I was thinking about something like this or at least one of the reels similar to my air hose reel, not electric but has the auto realing feature when you pull the cord out past the "clicking".


----------



## ORvagabond (Apr 17, 2009)

mmblantz said:


> Do you have a link to what you are talking about? ---Mike


http://www.rvupgradestore.com/index.asp?Pa...mp;Category=296
the motorized 30 amp


----------



## ORvagabond (Apr 17, 2009)

Sayonara said:


> I was thinking about something like this or at least one of the reels similar to my air hose reel, not electric but has the auto realing feature when you pull the cord out past the "clicking".


I was more interested in a spring loaded but have not seen one yet and the motorized all seem to come with the cord. Looking for ideas....


----------



## raynardo (Jun 8, 2007)

....aw come on....push 20' of electrical cable into a little hole can't be that time consuming or that strenuous, can it?









Electric tongue jack, video back-up system, quick-connect hose attachments, slide outs, air-conditioning, microwave, central heat, flush toilet, shower and bath with running water, queen-sized bed, TV-DVD combo, laptop computer, GPS, outdoor stove, refrigerator/freezer -- what more could you want?









Ah, I love roughing it!









_This message was not intended to make fun of anyone other than myself._​


----------



## Sayonara (Jul 23, 2007)

raynardo said:


> ....aw come on....push 20' of electrical cable into a little hole can't be that time consuming or that strenuous, can it?
> 
> 
> 
> ...


Gosh, when you list it all out like that it really does sounds like a lot of work.......


----------



## Nathan (Jan 2, 2007)

Personally I'm a fan of the detachable shore cords. The one on the OB always tangled inside the compartment. The retractable may be fine, but detachable seems easier.


----------



## ORvagabond (Apr 17, 2009)

Nathan said:


> Personally I'm a fan of the detachable shore cords. The one on the OB always tangled inside the compartment. The retractable may be fine, but detachable seems easier.

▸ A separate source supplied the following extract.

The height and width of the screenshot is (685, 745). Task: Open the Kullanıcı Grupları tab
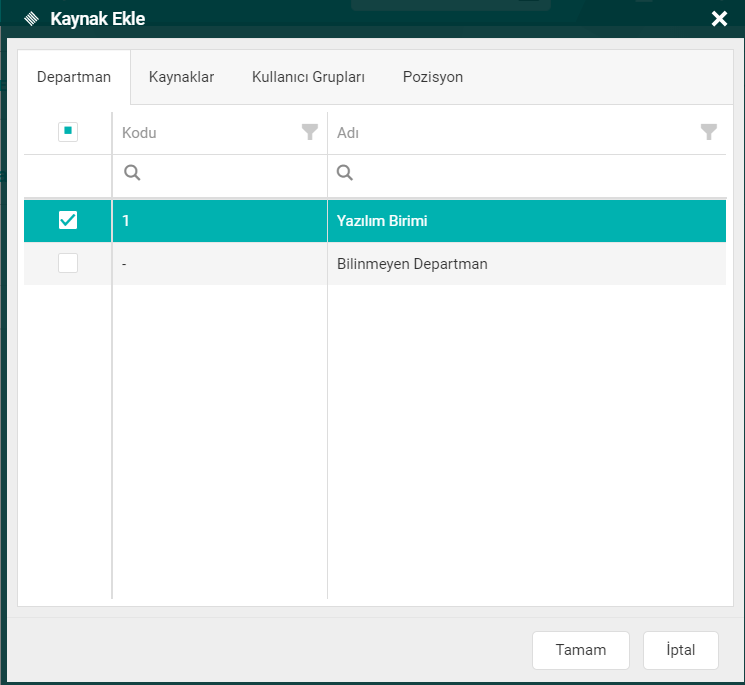pos(308,77)
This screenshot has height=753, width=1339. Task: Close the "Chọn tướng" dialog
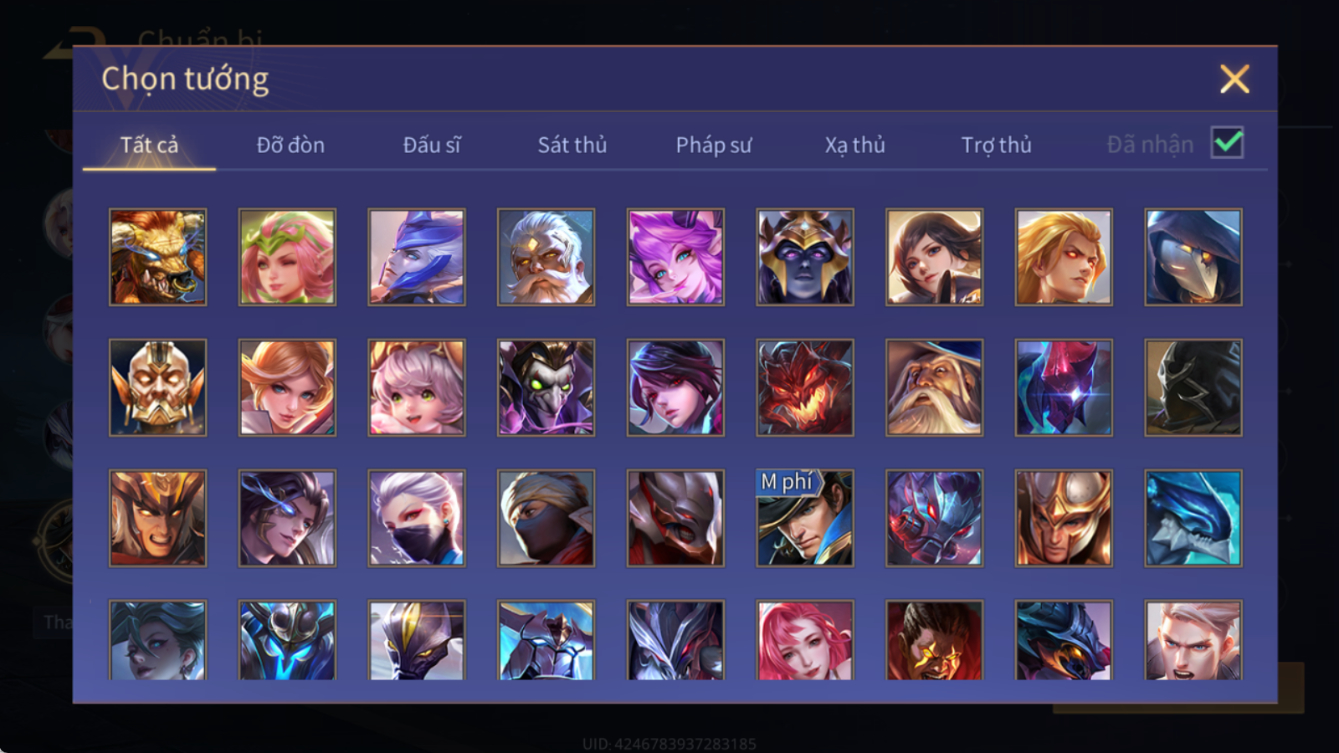click(x=1234, y=79)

If I can not find a good option in a reel that retracts I will also move to this as the cord will not stay untangled; as I view the compartment and I am not sure if I put dividers in there will be enough room for the cord. The design almost forces the tangle.


----------



## aplvlykat (Jan 25, 2004)

They make retractable cord reels. I know because I have one installed in my 25rss. Took me a while to find one that was in mt budget but i did. Mine sounds and works just like the old air hose reel with a ratchet stop. I bought off Ebay and found a industrial cord reel with a 35 amp slip ring. This is the important thing when looking for one. The slip ring needs to be 30 amp rated. There are several companies that make reels that have the right rating. The one I can remember is called Reelco. There are several other companies as well but I do not remember thier names. I got mine used from a plant in PA. that was wholesaleing eqipment when they closed up. Its been a while but if I rememeber right new they go for $350 -450. Like I said I got mine used watching industrial cord reels on Ebay, it was $85.00. Good luck in your search and but do find out the rating of the slip ring its important. kirk


----------



## aplvlykat (Jan 25, 2004)

Ok I went and looked it up . The companies that sell industrial electric reels are Coxreel, reelcraft, Woodhead. I bought a woodhead reel only because of the price. My first chioce was Cox reel. Go to there web site and look at the ratings, size and buy new or start looking on ebay for a used one. Good luck.


----------



## puffer (Aug 28, 2008)

aplvlykat said:


> Ok I went and looked it up . The companies that sell industrial electric reels are Coxreel, reelcraft, Woodhead. I bought a woodhead reel only because of the price. My first chioce was Cox reel. Go to there web site and look at the ratings, size and buy new or start looking on ebay for a used one. Good luck.


I purchased a Shoreline 12v water hose reel and it works awesome. They also have electric reels with the cord attached.


----------



## Northern Wind (Nov 21, 2006)

That is so cool (the electric one) I have to add that to my list of future mods! I mean really after installing the wide screen TV and the central vac system oh and the dishwasher and the new ice maker and the power awning I mean really why stop now! Does anybody know of any 12 step programs I could sign up for that might help me?


----------



## Panhandle Mom (Sep 16, 2009)

Northern Wind said:


> That is so cool (the electric one) I have to add that to my list of future mods! I mean really after installing the wide screen TV and the central vac system oh and the dishwasher and the new ice maker and the power awning I mean really why stop now! Does anybody know of any 12 step programs I could sign up for that might help me?


I'm new to the whole thing and won't actually be getting my camper for a few weeks. An ice maker was mentioned, what's a good portable brand? I've looked at some reviews but they haven't been good.

Thanks


----------